■ The task: Rewrite the entries below as a numbered list, starting at the line containing "You are a computer-use agent. The image" and ending at the line containing "Click the magnifier", both included, with any blank lines omitted.

-- Start --

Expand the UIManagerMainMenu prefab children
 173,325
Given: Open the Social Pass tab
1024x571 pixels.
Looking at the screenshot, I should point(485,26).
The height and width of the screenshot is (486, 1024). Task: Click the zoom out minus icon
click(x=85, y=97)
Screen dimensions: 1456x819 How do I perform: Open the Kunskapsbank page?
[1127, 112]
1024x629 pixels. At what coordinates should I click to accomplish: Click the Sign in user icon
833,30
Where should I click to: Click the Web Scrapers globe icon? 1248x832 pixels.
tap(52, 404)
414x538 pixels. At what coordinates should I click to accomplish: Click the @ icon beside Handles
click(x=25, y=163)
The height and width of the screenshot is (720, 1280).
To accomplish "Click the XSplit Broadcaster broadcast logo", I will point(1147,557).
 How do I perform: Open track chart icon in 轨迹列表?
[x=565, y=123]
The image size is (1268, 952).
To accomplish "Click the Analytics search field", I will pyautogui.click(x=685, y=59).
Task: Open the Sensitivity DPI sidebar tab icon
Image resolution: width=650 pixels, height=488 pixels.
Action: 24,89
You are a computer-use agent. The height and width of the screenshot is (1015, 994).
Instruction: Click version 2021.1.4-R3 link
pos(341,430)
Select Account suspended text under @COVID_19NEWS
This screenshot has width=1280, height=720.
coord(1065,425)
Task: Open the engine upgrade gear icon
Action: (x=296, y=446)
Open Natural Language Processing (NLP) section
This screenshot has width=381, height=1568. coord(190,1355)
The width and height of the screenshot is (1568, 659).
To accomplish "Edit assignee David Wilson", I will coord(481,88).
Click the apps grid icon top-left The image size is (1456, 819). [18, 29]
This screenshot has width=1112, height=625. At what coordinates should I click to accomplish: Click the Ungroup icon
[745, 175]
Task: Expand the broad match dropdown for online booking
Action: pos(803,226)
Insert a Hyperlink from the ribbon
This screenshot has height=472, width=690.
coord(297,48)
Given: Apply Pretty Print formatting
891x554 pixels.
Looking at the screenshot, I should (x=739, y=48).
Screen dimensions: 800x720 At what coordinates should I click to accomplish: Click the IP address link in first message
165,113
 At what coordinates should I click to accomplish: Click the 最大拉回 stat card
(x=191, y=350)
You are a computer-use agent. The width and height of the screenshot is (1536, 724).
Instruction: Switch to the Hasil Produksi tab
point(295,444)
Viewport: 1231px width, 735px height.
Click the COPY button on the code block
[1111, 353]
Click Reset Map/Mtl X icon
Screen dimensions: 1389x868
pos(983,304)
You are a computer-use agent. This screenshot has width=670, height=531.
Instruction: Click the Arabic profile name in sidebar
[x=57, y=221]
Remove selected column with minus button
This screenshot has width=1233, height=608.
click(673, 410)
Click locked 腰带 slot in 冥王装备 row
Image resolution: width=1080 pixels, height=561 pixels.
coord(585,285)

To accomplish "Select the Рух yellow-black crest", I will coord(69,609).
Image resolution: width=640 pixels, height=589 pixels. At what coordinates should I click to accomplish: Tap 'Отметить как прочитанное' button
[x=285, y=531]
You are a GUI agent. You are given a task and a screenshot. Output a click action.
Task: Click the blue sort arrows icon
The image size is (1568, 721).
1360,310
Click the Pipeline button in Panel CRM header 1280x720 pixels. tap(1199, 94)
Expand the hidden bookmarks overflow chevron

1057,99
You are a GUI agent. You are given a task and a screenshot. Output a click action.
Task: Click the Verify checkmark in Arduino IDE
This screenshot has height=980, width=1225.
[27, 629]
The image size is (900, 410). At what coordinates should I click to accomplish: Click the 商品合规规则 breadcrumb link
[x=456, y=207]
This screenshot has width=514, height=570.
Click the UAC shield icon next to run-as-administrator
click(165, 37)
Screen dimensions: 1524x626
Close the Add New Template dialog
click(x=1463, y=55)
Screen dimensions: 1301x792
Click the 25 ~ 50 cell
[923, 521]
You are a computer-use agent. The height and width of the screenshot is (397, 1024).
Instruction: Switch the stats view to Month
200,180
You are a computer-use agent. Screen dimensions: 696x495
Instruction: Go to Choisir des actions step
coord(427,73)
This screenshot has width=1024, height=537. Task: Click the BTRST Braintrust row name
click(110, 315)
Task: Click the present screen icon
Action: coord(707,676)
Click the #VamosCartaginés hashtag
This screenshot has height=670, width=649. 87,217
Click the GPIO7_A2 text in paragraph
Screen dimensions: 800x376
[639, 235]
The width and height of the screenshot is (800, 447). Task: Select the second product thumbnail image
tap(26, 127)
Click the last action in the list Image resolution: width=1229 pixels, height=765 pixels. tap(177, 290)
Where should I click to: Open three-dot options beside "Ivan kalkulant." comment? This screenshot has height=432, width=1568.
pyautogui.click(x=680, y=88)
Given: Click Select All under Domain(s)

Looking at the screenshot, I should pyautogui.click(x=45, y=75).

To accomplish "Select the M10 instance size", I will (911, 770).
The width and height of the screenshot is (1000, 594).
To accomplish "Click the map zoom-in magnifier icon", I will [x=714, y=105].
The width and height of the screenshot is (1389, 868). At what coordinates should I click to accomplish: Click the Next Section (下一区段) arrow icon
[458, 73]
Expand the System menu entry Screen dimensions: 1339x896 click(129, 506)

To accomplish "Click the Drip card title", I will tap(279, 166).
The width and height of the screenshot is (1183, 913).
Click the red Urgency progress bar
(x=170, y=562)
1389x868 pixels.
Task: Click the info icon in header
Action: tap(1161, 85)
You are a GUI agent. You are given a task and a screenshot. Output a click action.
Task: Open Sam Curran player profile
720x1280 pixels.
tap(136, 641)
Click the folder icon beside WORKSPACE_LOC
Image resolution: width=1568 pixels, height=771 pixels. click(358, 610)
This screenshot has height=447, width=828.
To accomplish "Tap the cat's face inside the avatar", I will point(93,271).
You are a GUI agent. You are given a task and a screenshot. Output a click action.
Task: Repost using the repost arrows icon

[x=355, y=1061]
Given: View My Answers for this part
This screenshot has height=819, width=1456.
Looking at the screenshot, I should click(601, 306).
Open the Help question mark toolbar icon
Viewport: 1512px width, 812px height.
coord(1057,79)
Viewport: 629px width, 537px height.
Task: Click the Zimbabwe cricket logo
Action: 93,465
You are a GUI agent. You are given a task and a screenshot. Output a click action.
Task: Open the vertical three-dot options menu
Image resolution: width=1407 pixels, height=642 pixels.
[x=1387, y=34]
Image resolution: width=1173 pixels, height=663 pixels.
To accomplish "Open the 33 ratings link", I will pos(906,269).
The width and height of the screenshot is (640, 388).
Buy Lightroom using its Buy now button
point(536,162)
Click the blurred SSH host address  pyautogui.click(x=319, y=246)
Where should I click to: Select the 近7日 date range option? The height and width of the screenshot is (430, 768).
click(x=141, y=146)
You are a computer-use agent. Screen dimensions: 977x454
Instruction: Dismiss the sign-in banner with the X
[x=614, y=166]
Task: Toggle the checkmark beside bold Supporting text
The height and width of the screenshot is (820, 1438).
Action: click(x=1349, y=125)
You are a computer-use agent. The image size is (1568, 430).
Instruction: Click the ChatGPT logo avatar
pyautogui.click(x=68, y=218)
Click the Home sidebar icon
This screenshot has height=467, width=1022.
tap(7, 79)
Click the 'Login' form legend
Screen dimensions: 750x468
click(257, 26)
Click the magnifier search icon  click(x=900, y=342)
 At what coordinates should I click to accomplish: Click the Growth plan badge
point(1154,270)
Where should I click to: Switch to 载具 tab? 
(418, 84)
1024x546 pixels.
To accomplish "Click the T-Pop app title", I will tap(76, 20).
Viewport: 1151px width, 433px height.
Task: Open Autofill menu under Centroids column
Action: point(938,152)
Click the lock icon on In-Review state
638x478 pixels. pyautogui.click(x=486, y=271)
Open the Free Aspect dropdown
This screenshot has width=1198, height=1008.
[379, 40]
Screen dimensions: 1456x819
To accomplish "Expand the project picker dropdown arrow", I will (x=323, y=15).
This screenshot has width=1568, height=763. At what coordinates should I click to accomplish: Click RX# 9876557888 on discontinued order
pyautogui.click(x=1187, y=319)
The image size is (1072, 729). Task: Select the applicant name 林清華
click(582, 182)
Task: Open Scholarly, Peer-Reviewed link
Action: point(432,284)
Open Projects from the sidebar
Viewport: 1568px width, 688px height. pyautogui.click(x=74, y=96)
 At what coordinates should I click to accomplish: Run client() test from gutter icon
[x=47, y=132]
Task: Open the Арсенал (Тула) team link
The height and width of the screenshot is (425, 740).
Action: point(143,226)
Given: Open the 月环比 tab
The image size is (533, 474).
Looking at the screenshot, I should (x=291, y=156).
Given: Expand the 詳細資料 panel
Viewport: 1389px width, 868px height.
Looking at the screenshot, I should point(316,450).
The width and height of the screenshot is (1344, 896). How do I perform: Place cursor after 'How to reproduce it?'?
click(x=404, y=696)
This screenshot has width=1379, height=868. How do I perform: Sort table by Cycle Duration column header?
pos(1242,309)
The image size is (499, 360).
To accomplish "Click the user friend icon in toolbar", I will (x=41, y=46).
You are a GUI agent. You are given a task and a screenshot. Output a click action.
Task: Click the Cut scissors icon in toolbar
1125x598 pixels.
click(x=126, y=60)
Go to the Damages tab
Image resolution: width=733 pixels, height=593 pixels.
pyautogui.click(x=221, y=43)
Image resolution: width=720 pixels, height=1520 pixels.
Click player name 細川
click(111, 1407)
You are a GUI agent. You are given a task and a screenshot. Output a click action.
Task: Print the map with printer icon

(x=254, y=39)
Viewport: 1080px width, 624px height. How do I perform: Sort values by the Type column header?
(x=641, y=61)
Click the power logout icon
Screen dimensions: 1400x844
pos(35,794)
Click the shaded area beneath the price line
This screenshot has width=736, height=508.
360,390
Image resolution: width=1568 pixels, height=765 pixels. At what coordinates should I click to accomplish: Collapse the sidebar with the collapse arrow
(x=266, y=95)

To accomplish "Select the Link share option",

-- End --

■ Written solution:
1. You are a computer-use agent. The image size is (1568, 430).
2. Instruction: Click the ChatGPT logo avatar
3. pyautogui.click(x=68, y=218)
4. Click the Home sidebar icon
5. This screenshot has height=467, width=1022.
6. tap(7, 79)
7. Click the 'Login' form legend
8. Screen dimensions: 750x468
9. click(257, 26)
10. Click the magnifier search icon  click(x=900, y=342)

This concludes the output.